Securities Appellate Tribunal (sat) on Monday set aside Sebi’s profit recovery order 625 crores in NSE co-location issue but directed the exchange to pay 100 crore to the regulator for lack of due diligence in the matter.
Sources said Sebi is actively considering filing an appeal against the SAT order
Some market experts, while welcoming the SAT order upholding certain SEBI directions, also pointed out “inconsistencies” in the judgment.
While SAT has upheld some of the violations found by SEBI, it has set aside the regulator’s order for withdrawal of around Rs 1,000 by NSE. 625 crore and instead directed the exchange to pay 100 crores for lack of due diligence.
A lawyer from the securities market said, “The basis for the reduced amount has not been specified in the SAT order.”
“In an earlier order of the SAT against an audit giant in the Satyam Computer case, the SAT had upheld the recovery of fees charged by it against the auditor. However, in this case, the draining of revenue by the NSE was not upheld. And it’s amazing,” he said.
Pointing out that there appear to be other discrepancies in the SAT order, he said, “The SAT itself has observed about ‘unequal distribution in allotment of IPs’, ‘absence of load balancer’ and ‘failure to monitor connections continuously’ by the NSE.” ‘Secondary Server’ and then to conclude that SEBI’s findings hold NSE responsible for its failure to provide equal, unrestricted and fair access is completely wrong.
SAT in its order had said that SEBI should have been more proactive and serious in conducting its investigation which appears to be erroneous and excessive.
SEBI first received the complaint in January 2015 and immediately started probing the issues.
Commenting on the technical aspects, a market expert said, “It seems that SAT attributed SEBI’s finding regarding dissemination of TBT (tick by tick) data feed to the sequential manner in which data is received in the same order.” Whereas the emphasis in the SEBI order was on unfair and disproportionate approach to promotions by NSE and not to receipts by trading members.”
In the order, the SAT concluded that the SECC regulations cannot be applied to the present issue as the choice of TCP/IP architecture was placed in the year 2010.
SECC regulations relating to contracts in stock exchanges and clearing corporations came into effect from June 2012.
“Since the TCP/IP structure was in place from 2010 to 2014, it is natural that SECC regulations would be applicable in this case. Interestingly, a SEBI circular, which also came into force in 2012, has been invoked in an instant. case by the tribunal,” he said.
SAT has also commented that it is strange and not in line with the logic that how SEBI directed NSE to conduct investigation against itself which is again wrong.
SEBI, on the advice of its Technical Advisory Committee, is understood to have asked the NSE board to appoint a third party forensic auditor to thoroughly examine the issues highlighted in the complaint.
The above-mentioned lawyer said, “It is not unusual to appoint a forensic auditor for the first time in a SEBI investigation.”
SAT also observed that the market regulator adopted a casual approach, which was opposed by the expert cited above, who said that in view of the technical complexity involved in the matter, SEBI has considered seven reports of experts while passing the order.

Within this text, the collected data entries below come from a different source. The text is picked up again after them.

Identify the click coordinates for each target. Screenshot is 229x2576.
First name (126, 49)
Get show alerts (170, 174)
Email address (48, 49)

The tribunal has directed SEBI to consider the allegation of collusion and collusion of brokerage firm OPG and its directors with any employee/officer of NSE.

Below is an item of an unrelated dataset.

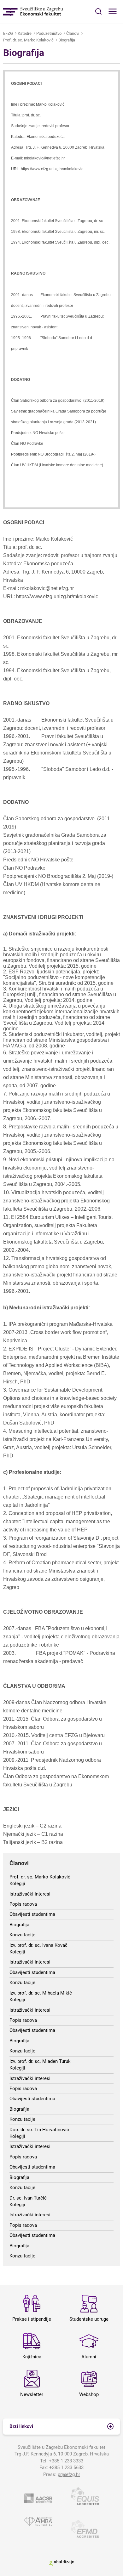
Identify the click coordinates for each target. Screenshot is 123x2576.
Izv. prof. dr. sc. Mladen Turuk (40, 2061)
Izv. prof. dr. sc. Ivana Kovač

However, SAT also noted that SEBI found that the allegation of collusion and collusion between NSE and OPG was not substantiated as there was insufficient evidence.
Further, SAT has directed that SEBI shall decide on issue of directions/penalty for concealment/destruction of material information and re-look at ‘Point No. 2’ relating to exclusion of other market participants.
However, the whole-time member of SEBI has already dealt with these issues in the order, the expert claimed.
SEBI had in April 2019 directed the National Stock Exchange (NSE) to book back profits of over Rs 200 crore. 687 crores, which includes the initial amount 625 crore with 12 per cent annual interest in the case.
Also, the regulator had imposed a six-month ban on the exchange on launching new derivative products, barred some current and former executives from the market and initiated strict action against stock brokers.
In addition, SEBI directed Ravi Narayan and Chitra Ramakrishna – who served as MD and CEO of the exchange – to forego 25 per cent of their respective salaries during a specified period.
The case pertains to alleged loopholes in high-frequency trading offered through the NSE’s co-location facility, wherein some entities allegedly got preferential access to high-frequency trading.
Setting aside Sebi’s deregistration order, SAT said there was no violation of SECC regulations by NSE. These are related to stock exchanges and clearing corporations.
SAT observed that there was lack of due diligence on the part of NSE while allotting IPs at different ports and that there was uneven distribution of IPs. In addition, there was a failure by some trading members to monitor persistent connections to the secondary servers.